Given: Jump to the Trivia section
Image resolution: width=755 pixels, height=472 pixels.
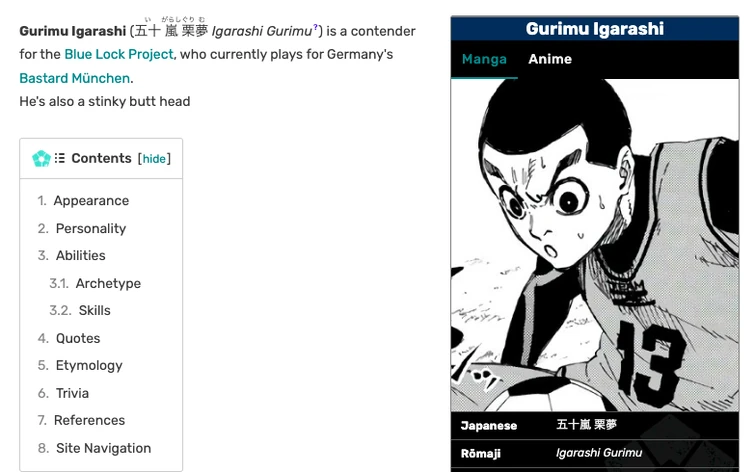Looking at the screenshot, I should tap(72, 393).
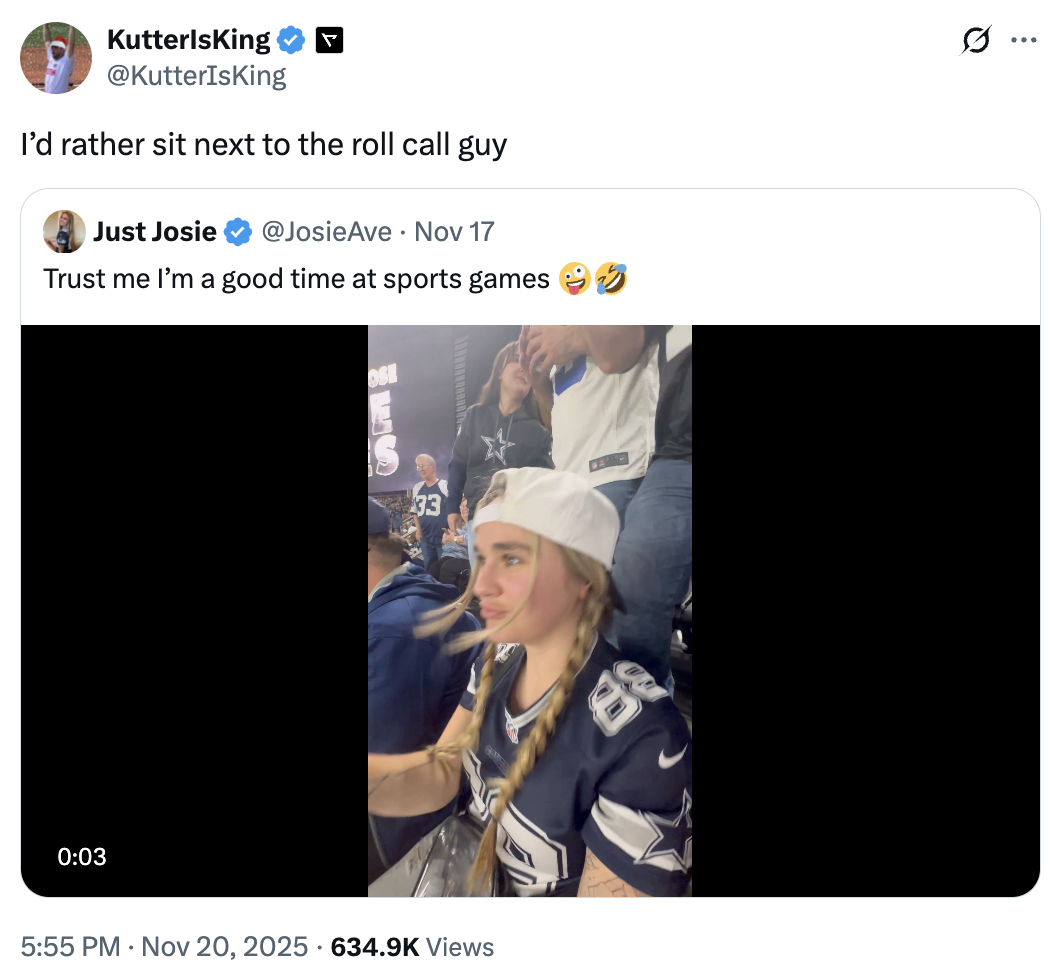Open the @JosieAve handle link

tap(326, 232)

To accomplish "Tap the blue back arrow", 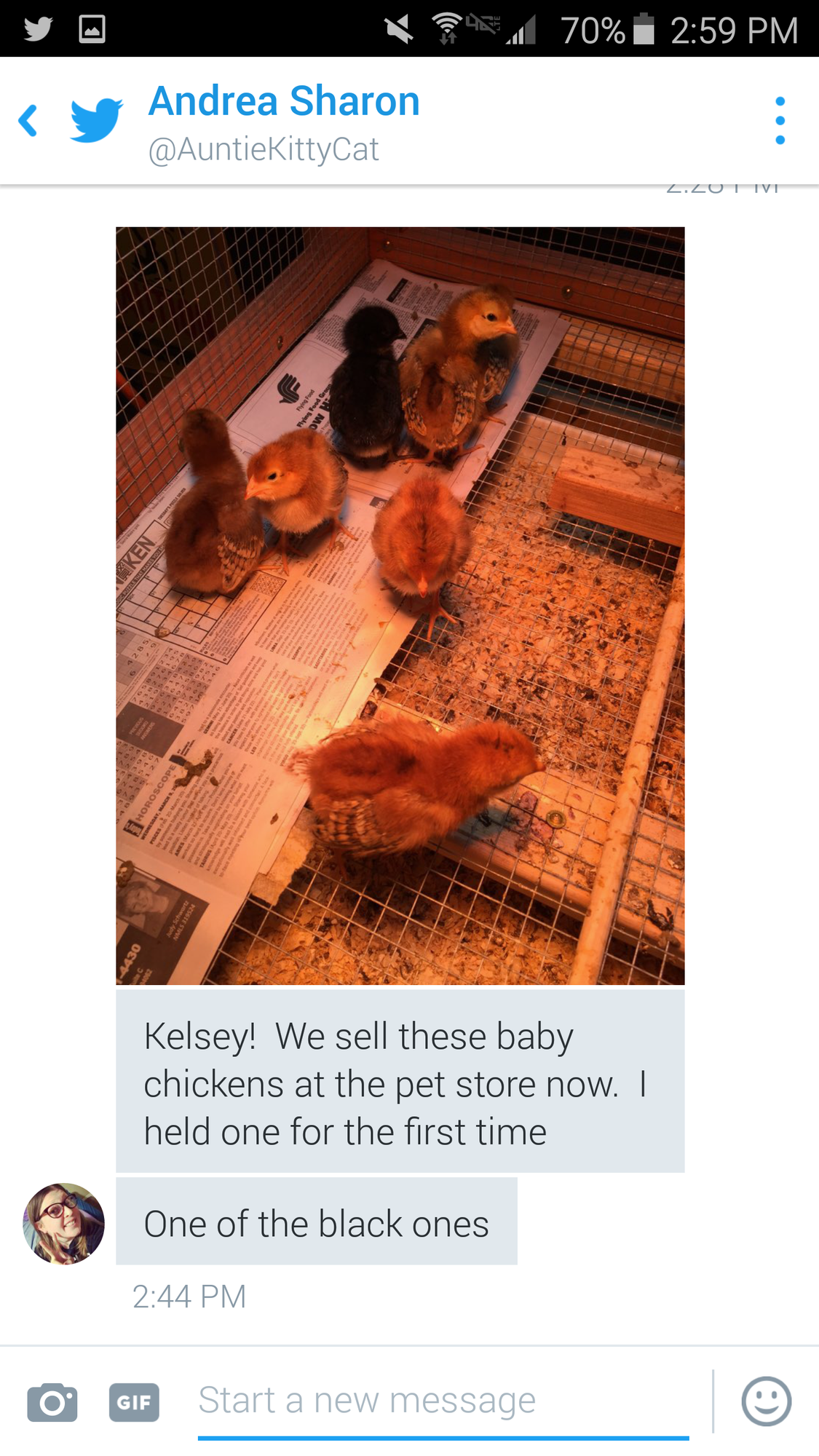I will tap(28, 121).
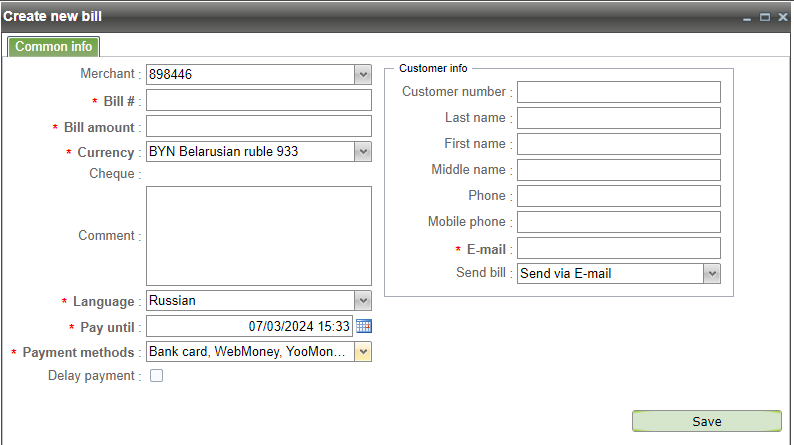Open the Currency dropdown list
This screenshot has height=445, width=794.
[363, 152]
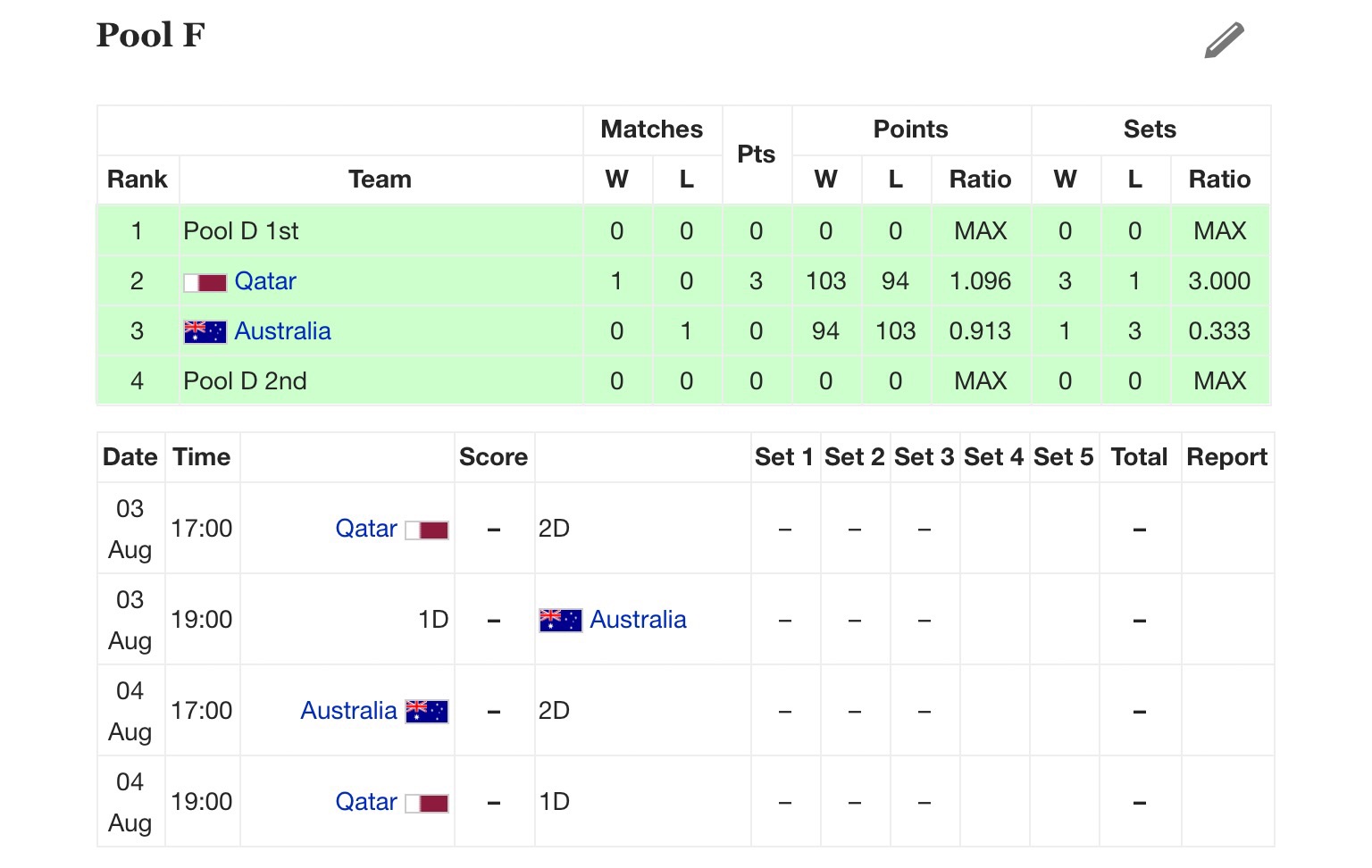The image size is (1372, 868).
Task: Open the Qatar link in the standings table
Action: [265, 281]
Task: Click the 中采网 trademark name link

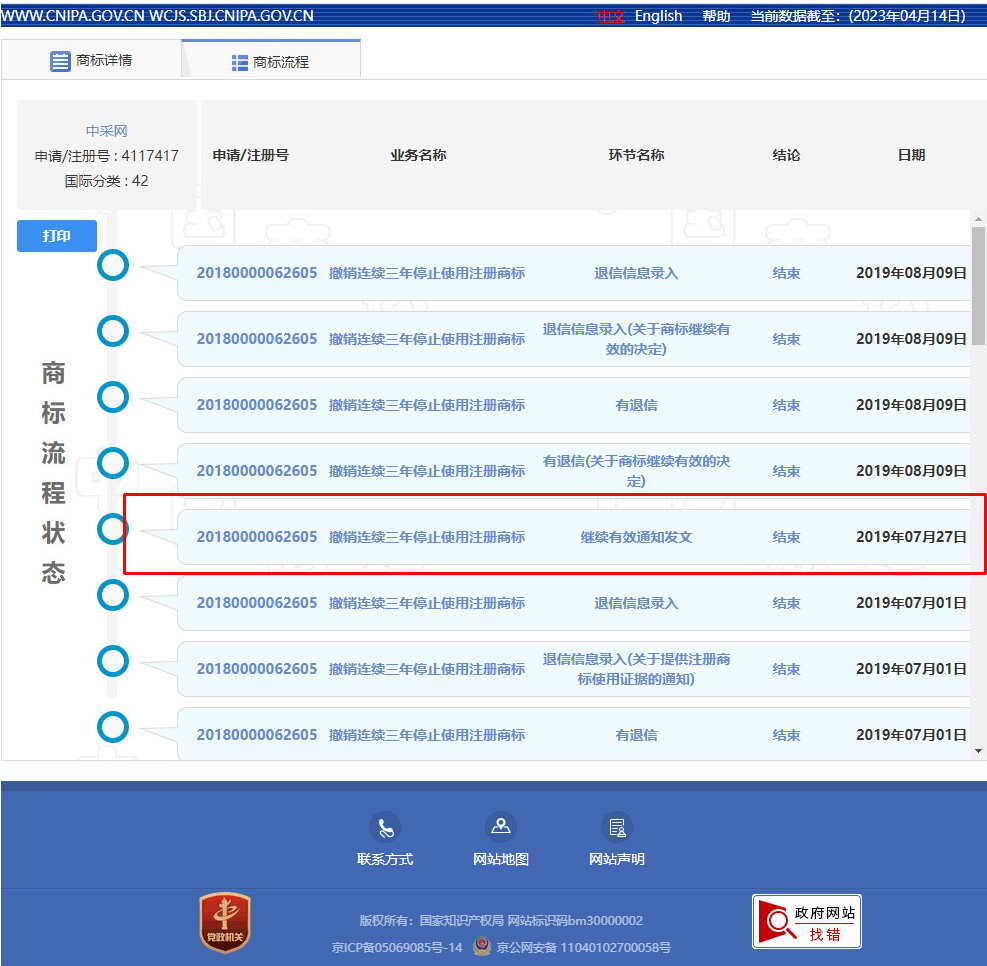Action: [106, 131]
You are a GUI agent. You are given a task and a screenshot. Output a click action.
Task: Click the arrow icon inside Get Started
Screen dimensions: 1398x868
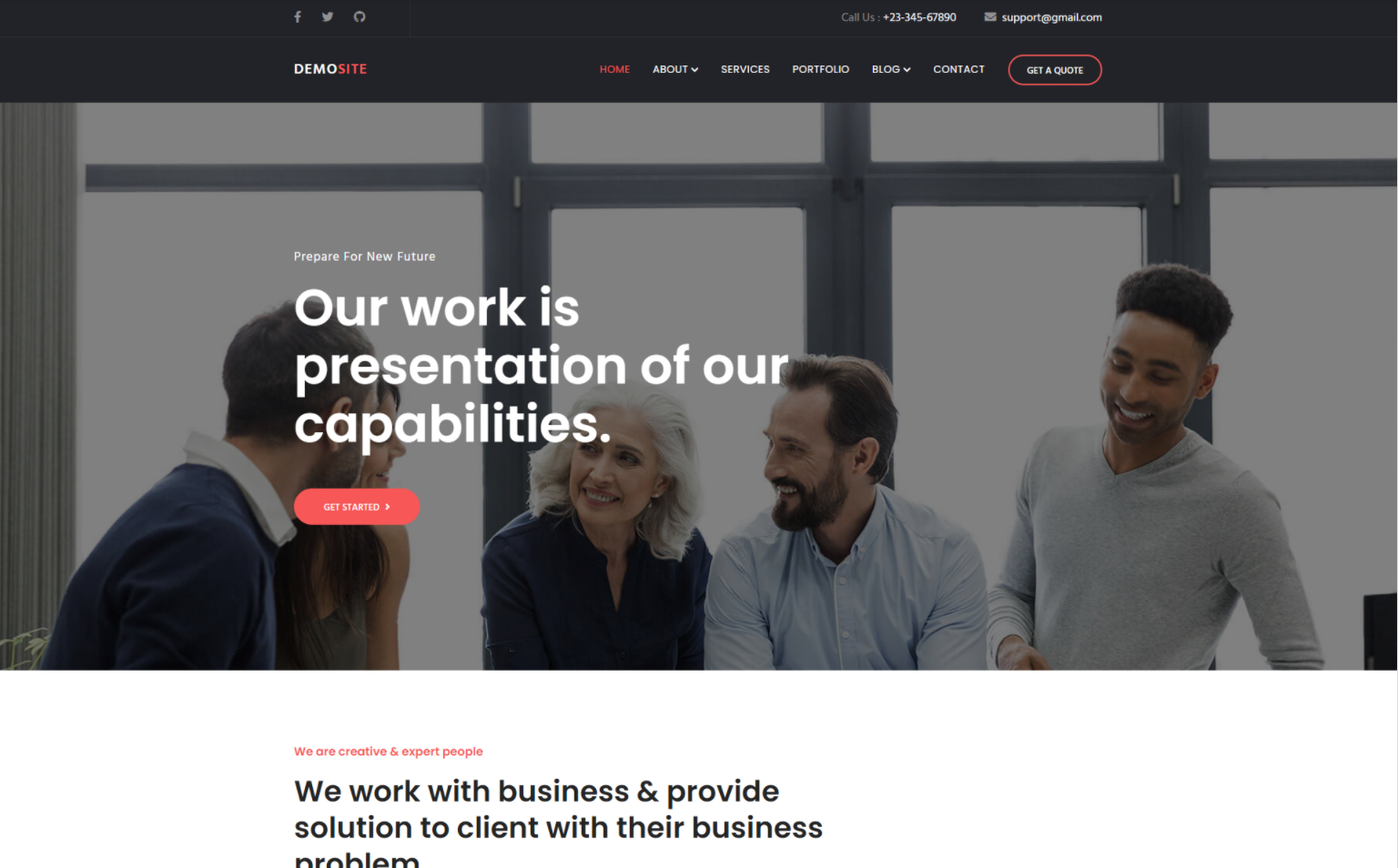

→ **Task prompt**
Please give again, word for word, the lines from the one containing "Task: Click the 中采网 trademark name link" through the last line of the listing above, inclusive, and leave out pictures.

→ **Answer box**
Task: Click the 中采网 trademark name link

Action: [106, 131]
You are a GUI agent. You are given a task and a screenshot. Output a click action.
Task: Click the arrow icon inside Get Started
Screen dimensions: 1398x868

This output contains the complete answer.